Second, a bankruptcy of a private equity-funded company is usually assumed to be a complete failure. That, too, is usually not true. While a bankruptcy often leads to some additional job losses, it does not mean the company goes out of business. And in some cases, when the company emerges from bankruptcy, it becomes quite healthy.
Last year I took Perry to task for his appeals to ignorance and know-nothingism. But that is precisely what both he and Gingrich are doing — playing on the public’s (and, most especially, political reporters’) near-total ignorance about private equity funds. It is perhaps not as obvious to the sophisticated media elite (because they don’t anything about the topic either), but this is flat-earthism in the economic realm. Rep. Michele Bachmann (R-Minn.) said the HPV vaccine causes mental retardation. Gingrich says private equity is about looting. Unfortunately for Bachmann the average person knows more about vaccines than private equity, but it’s essentially the same philosophy: Use whatever catchphrase or made-up “fact” is at hand to ding your opponents.
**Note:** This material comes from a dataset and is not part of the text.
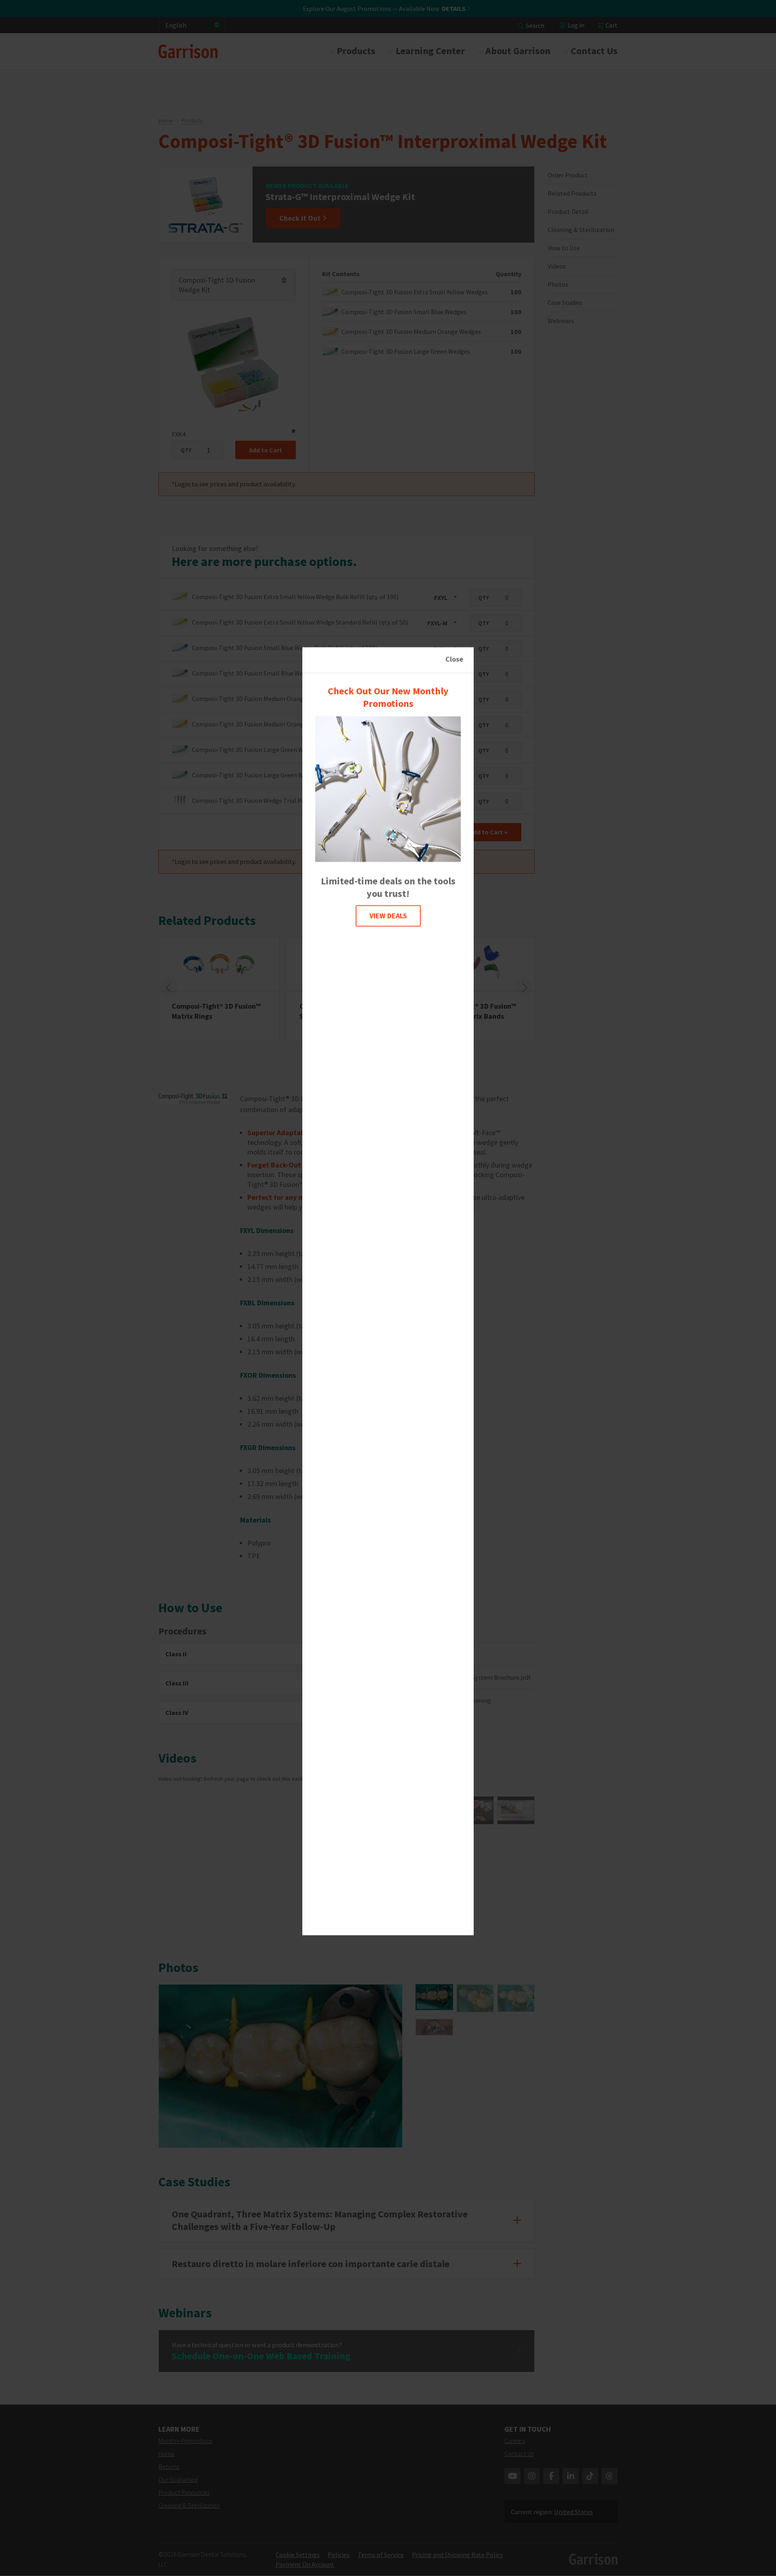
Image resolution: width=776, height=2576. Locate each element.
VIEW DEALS (388, 916)
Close (454, 659)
Put it this way: Gingrich means “looting” in the way he meant “right-wing social engineering.” That is, he convinces himself in the moment of his own righteousness so that he can, without batting an eye, say things that aren’t so. That’s certainly his pattern. He can say he was an “historian” and not an influence-peddler, for at that moment he sincerely believes it. He can say he never actually paid an ethics penalty. And likewise, once fixated on Romney’s Bain experience, that too must be cast in a way to diminish his opponent and elevate his own standing. He will tell you that he is the honest truth-teller — just asking questions, you see.
But he’s not, actually. And more than the issue itself, the ease with which he says things that are patently untrue should concern voters.